== WORK INSTRUCTION ==
The answer should consist solely of the lines from the first one below through the line containing "Given: Click the Phoenix bird logo", copied exactly.

(Saved data entries)
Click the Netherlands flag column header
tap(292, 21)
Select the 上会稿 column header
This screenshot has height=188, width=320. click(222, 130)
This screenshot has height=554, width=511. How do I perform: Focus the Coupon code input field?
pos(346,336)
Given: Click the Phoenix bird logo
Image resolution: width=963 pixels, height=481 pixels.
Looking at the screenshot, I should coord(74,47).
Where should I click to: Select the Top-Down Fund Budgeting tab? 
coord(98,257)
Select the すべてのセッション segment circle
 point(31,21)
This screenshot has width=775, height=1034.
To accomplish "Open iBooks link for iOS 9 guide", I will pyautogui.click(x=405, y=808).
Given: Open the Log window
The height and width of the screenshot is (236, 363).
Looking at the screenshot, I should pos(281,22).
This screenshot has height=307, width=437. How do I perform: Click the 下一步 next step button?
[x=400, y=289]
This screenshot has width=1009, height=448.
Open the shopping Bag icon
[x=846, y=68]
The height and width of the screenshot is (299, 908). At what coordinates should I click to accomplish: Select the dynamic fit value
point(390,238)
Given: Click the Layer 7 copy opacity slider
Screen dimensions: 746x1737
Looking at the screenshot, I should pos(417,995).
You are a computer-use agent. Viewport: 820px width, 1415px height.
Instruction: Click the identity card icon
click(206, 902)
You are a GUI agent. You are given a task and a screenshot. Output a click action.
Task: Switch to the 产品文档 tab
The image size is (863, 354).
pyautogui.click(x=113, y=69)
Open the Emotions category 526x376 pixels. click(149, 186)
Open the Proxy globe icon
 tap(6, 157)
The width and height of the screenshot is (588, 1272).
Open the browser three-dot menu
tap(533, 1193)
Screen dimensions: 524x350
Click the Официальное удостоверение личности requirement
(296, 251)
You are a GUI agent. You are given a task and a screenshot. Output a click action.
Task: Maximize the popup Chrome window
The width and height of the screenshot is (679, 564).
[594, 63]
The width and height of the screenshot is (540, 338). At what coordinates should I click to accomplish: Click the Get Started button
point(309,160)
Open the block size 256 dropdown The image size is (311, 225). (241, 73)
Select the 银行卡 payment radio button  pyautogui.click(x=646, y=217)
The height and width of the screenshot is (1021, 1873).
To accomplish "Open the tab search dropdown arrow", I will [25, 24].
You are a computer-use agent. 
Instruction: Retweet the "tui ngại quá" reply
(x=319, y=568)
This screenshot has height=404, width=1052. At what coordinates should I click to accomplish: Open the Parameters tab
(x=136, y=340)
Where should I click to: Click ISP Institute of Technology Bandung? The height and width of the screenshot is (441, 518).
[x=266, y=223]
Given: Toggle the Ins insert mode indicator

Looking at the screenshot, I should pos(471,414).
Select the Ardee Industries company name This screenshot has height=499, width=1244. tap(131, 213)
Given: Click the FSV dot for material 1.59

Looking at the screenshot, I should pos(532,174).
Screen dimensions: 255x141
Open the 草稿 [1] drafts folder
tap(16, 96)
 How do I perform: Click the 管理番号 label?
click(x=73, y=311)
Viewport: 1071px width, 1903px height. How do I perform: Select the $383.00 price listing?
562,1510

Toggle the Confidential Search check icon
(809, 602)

== PROBLEM SOLUTION ==
Click the Netherlands flag column header
tap(292, 21)
Select the 上会稿 column header
This screenshot has height=188, width=320. click(222, 130)
This screenshot has height=554, width=511. How do I perform: Focus the Coupon code input field?
pos(346,336)
Given: Click the Phoenix bird logo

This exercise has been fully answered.